=== Exercise goal ===
Extract every line of the records below that contains the string "Image", matching its capitalization exactly.

(Item coordinate data)
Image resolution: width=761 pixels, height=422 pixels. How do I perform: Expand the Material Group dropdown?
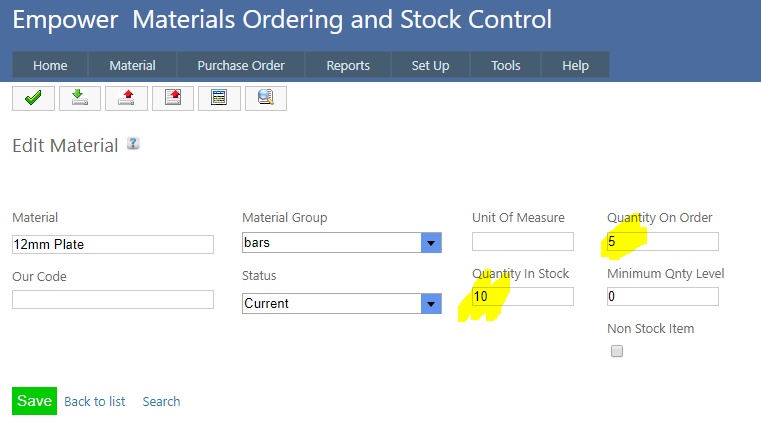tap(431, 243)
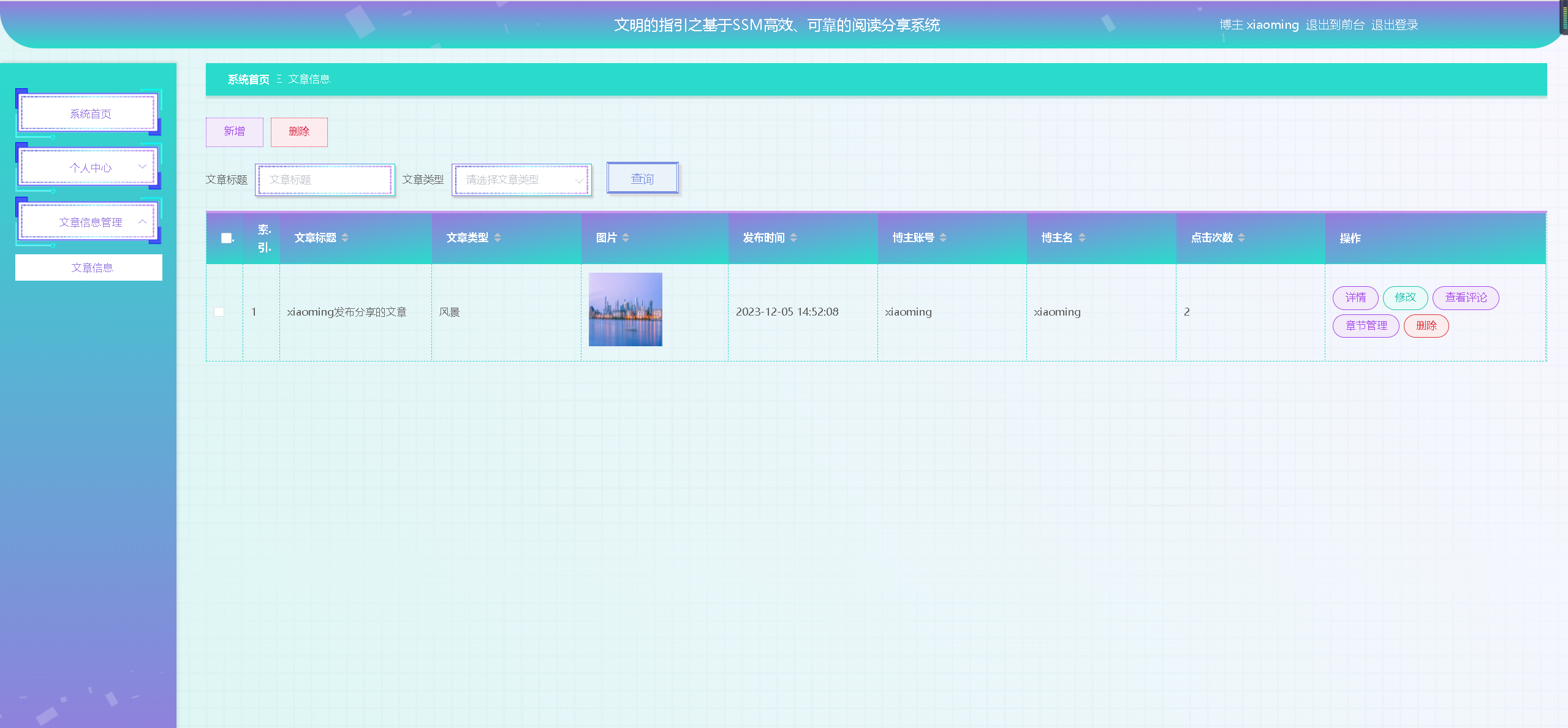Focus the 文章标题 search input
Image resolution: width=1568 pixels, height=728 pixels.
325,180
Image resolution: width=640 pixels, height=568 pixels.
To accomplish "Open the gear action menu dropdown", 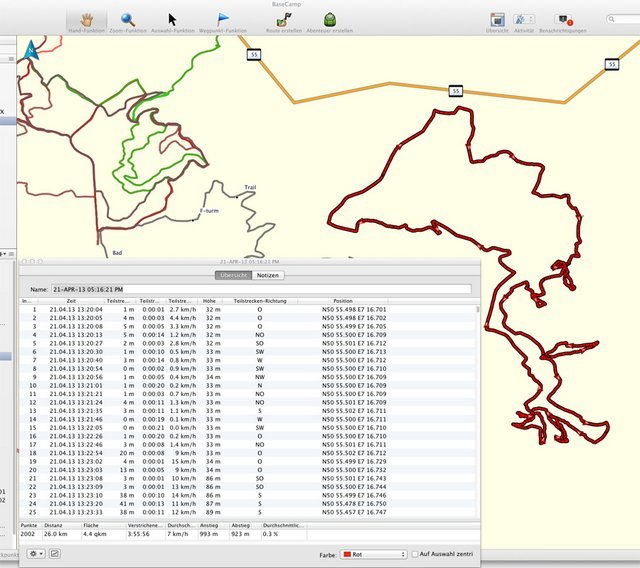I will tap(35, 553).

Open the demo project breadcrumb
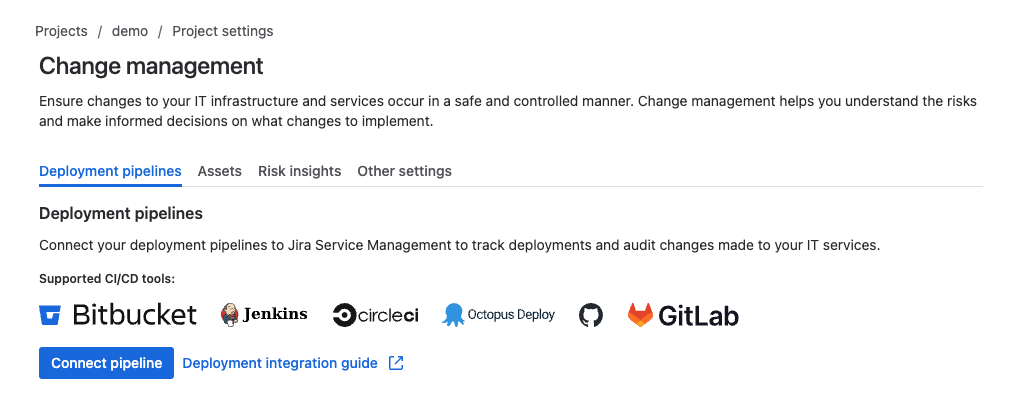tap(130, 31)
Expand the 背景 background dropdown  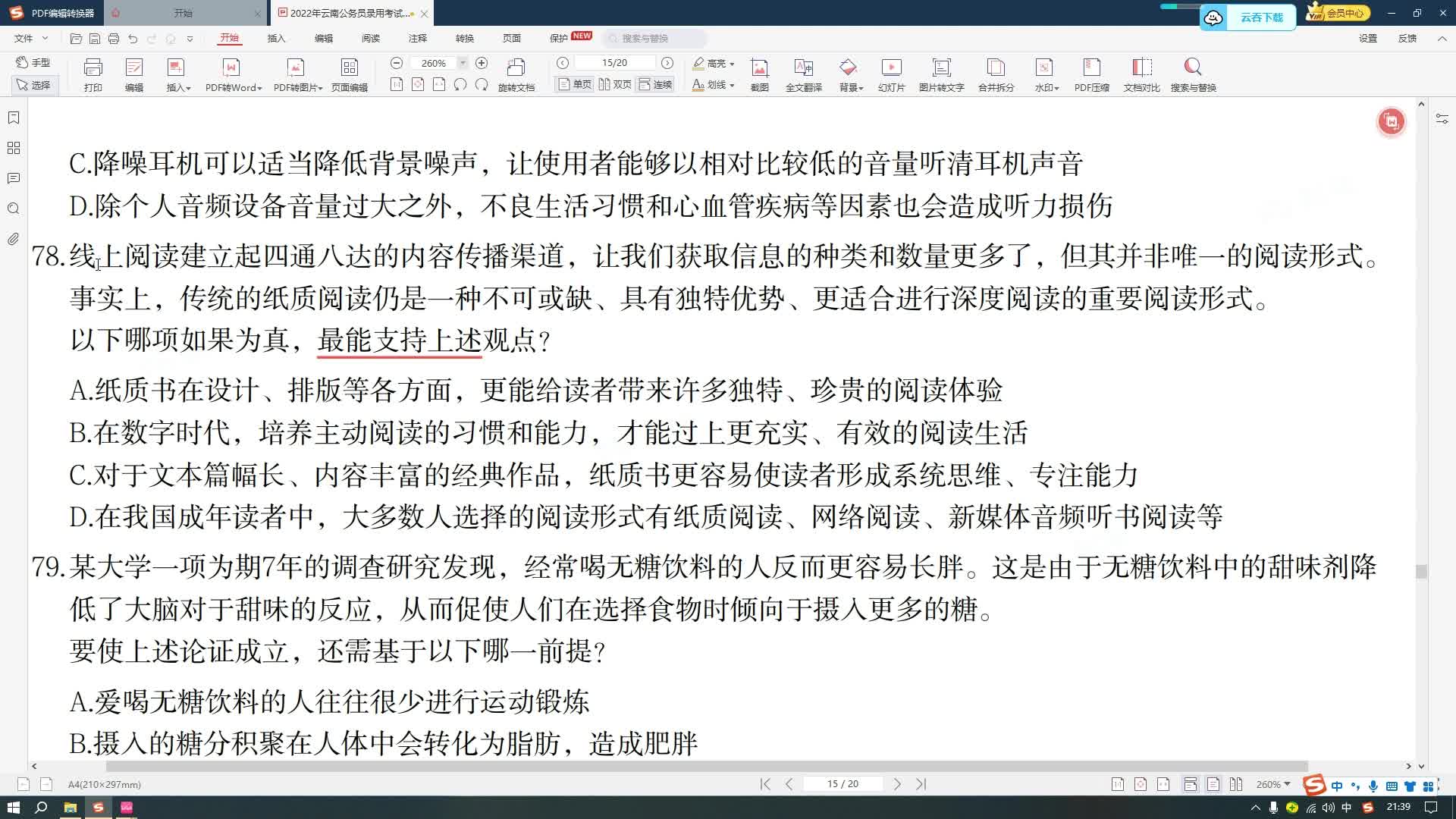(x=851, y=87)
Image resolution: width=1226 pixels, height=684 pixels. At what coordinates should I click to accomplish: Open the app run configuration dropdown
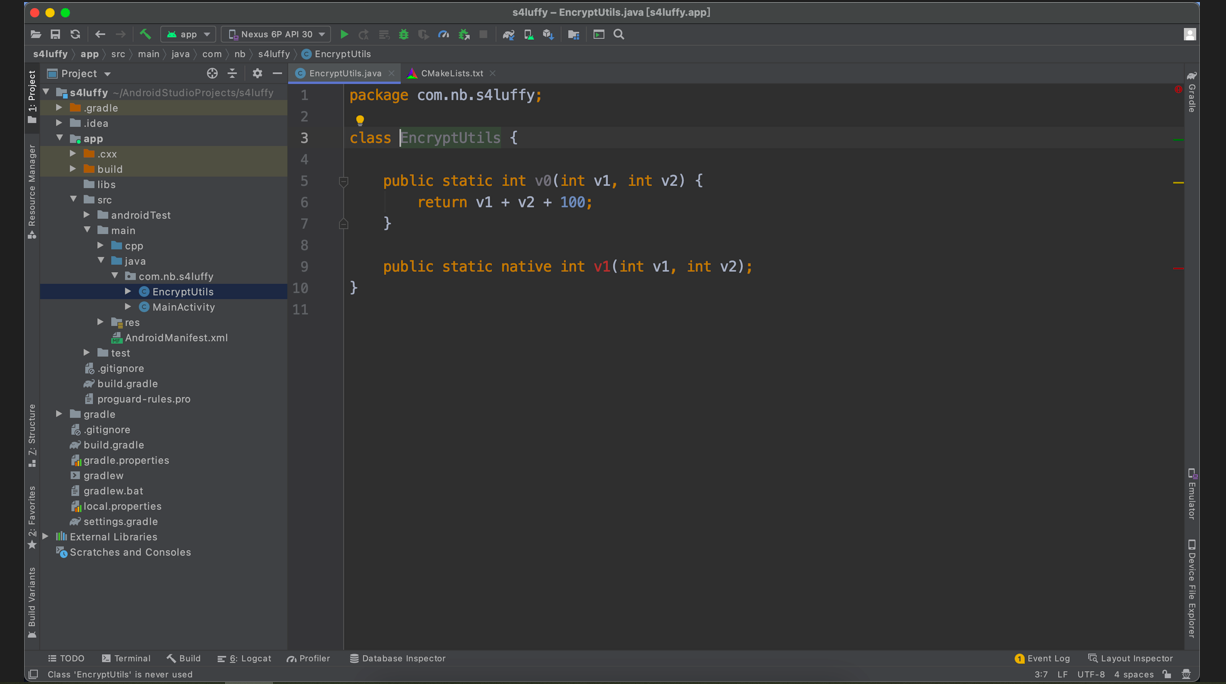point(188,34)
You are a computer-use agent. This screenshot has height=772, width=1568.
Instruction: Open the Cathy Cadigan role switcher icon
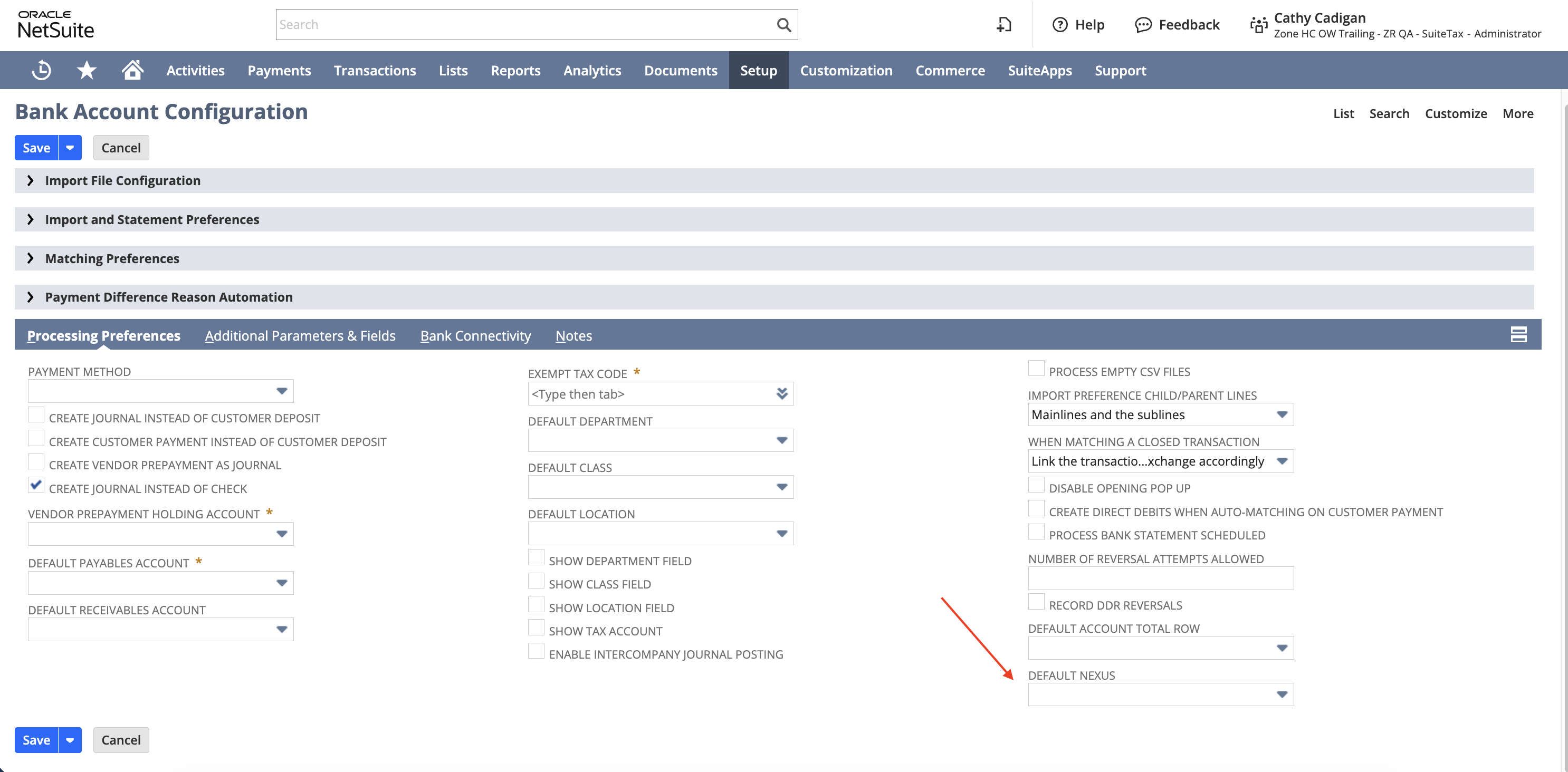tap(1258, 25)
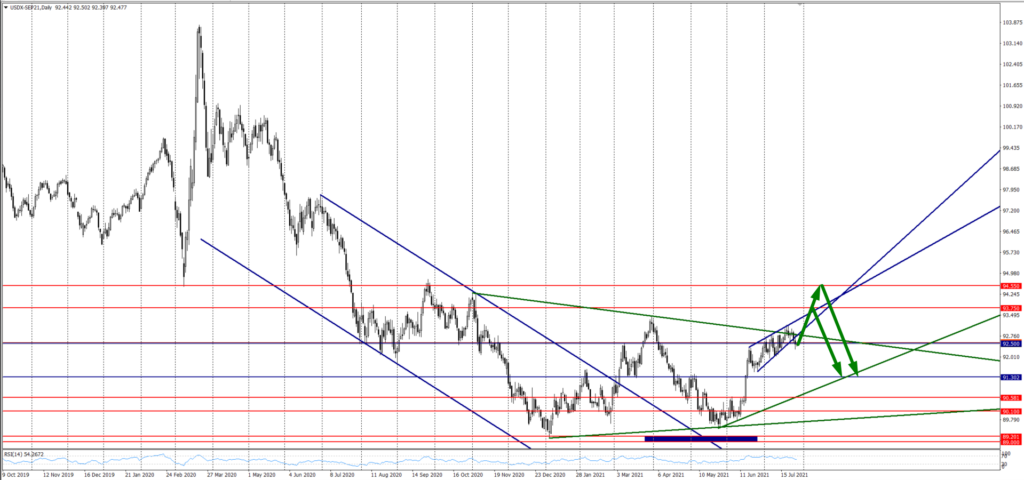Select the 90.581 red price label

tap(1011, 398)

=== The response ===
Image resolution: width=761 pixels, height=422 pixels. How do I perform: Expand the Material Group dropdown?
Image resolution: width=1568 pixels, height=728 pixels.
Image resolution: width=640 pixels, height=568 pixels.
Image resolution: width=1226 pixels, height=684 pixels. At what coordinates should I click to accomplish: Open the app run configuration dropdown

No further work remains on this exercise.